In the debit column, Armani’s omnipotence in his own company meant he could be stubbornly deaf to the views of others and somewhat stuck in his ways. His shows, which he insisted on styling himself, resulted in some questionable accessorising, make-up and very thin models and could seem excessively long. Had he perhaps hired a younger co-designer to work alongside him as an equal (as the disparaged Miuccia Prada has with Raf Simons), he could have made them more accessible to younger generations of influencers and actors would be thrilled to wear current Armani rather than “vintage”.

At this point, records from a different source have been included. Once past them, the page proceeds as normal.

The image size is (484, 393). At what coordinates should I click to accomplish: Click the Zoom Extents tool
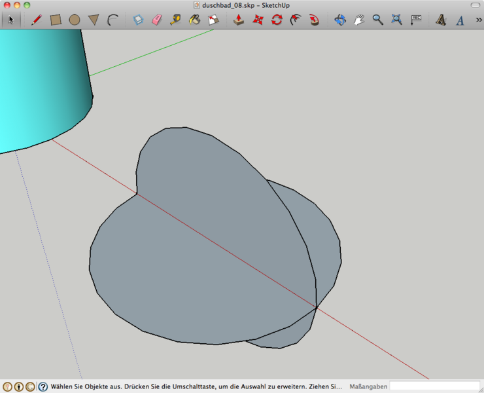tap(396, 20)
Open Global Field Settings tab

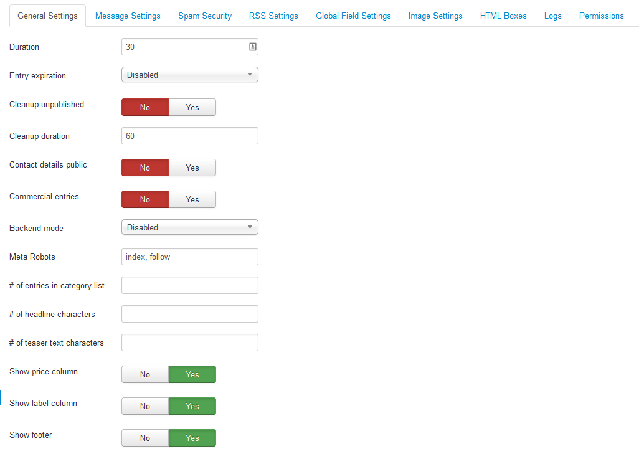tap(353, 16)
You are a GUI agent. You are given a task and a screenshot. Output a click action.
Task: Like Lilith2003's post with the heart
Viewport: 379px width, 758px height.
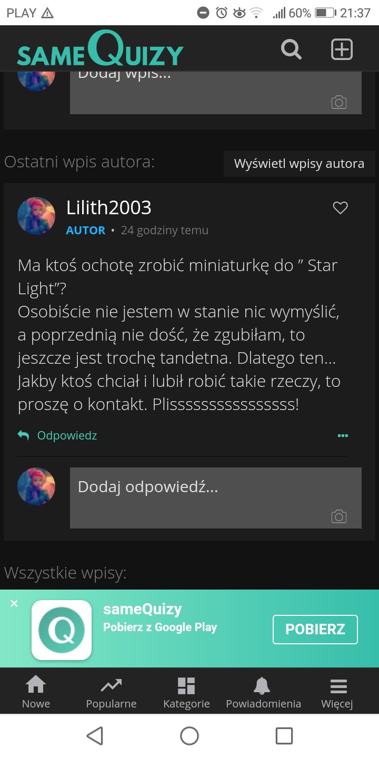pyautogui.click(x=341, y=208)
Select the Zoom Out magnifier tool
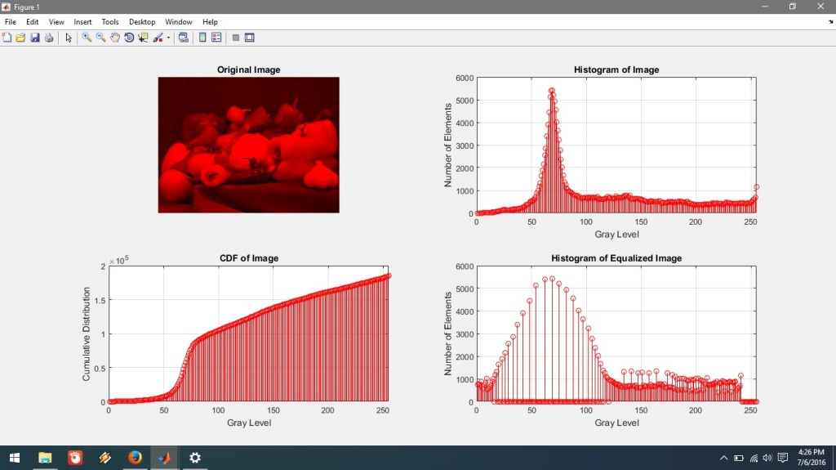 click(101, 38)
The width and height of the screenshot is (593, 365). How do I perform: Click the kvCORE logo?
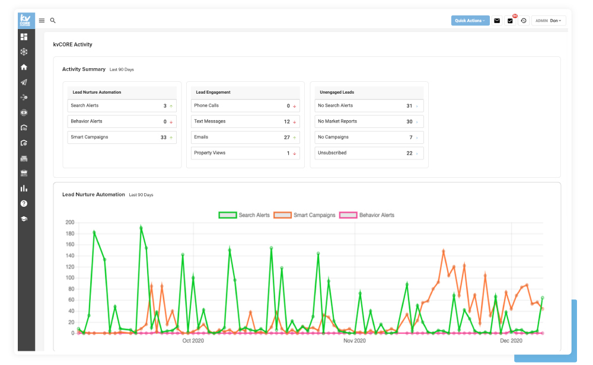[26, 20]

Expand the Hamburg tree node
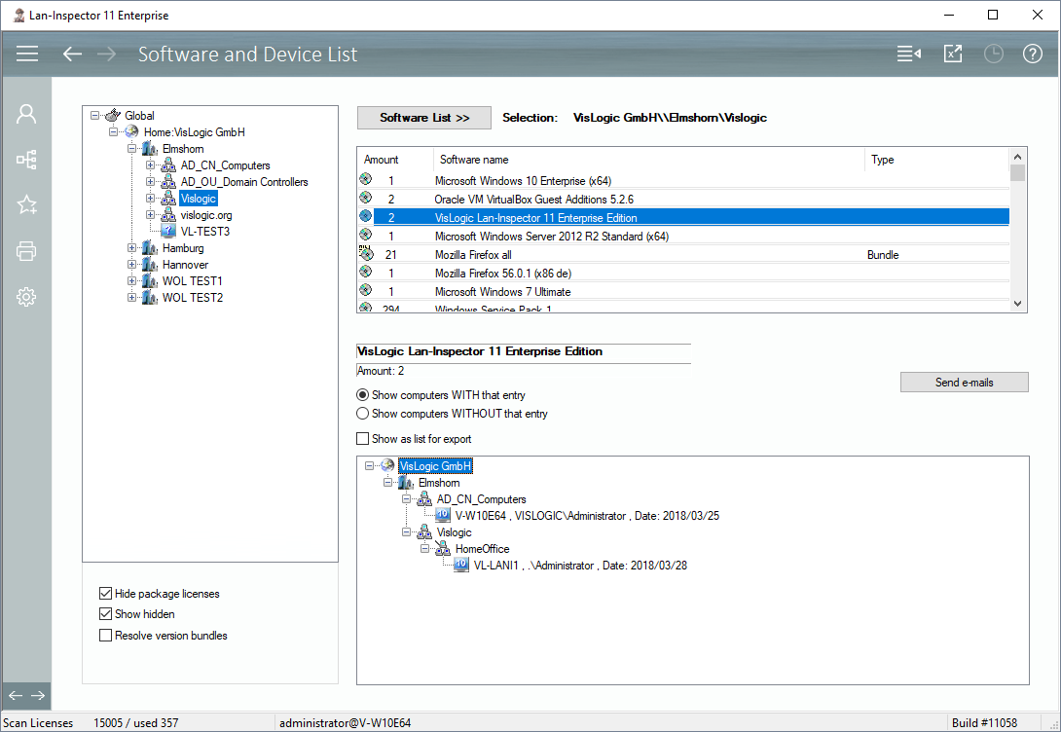(x=132, y=248)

Giorgio Armani after his women’s spring/summer 2019 show as part of Milan Fashion Week, Sept 2018 - Getty
Yet, for those who cared to look closely, the core principles of Armani Style were always there – the timeless tailoring with that discreet but seductive draping was always present. The attention deficit crowd may not have been able to see it, preferring the TikTok friendly antics of designers such as Balenciaga’s recently departed creative director, Demna Gvasalia. But at countless events the world over, the men and women, famous and non famous, of all ages, shapes who were fortunate enough to be able to buy into Giorgio Armani main label, almost always looked good, relaxed and confident. If you’re a designer, that’s not nothing.
Responding to the news of his death, Bernard Arnault, CEO of LVMH said: “I feel profoundly saddened by the passing of Giorgio Armani. He created a unique style, combining light and shadow, that he developed into a large and successful entrepreneurial journey and extended Italian elegance to a global scale. He was also a true friend and admirer of France. I wish to express my sincerest sympathy to his family.”
I came to admire him more and more. Clearly I wasn’t alone. Without Armani, there would be no The Row (the adored label launched by The Olsen twins in 2005), no Toteme, no Cos and no real concept of “stealth wealth”. He coalesced disparate notions about “good taste” and refined nonchalance into an easy to follow menu. What a gift to an increasingly casualised 20th and 21st century in search of a sartorial blueprint.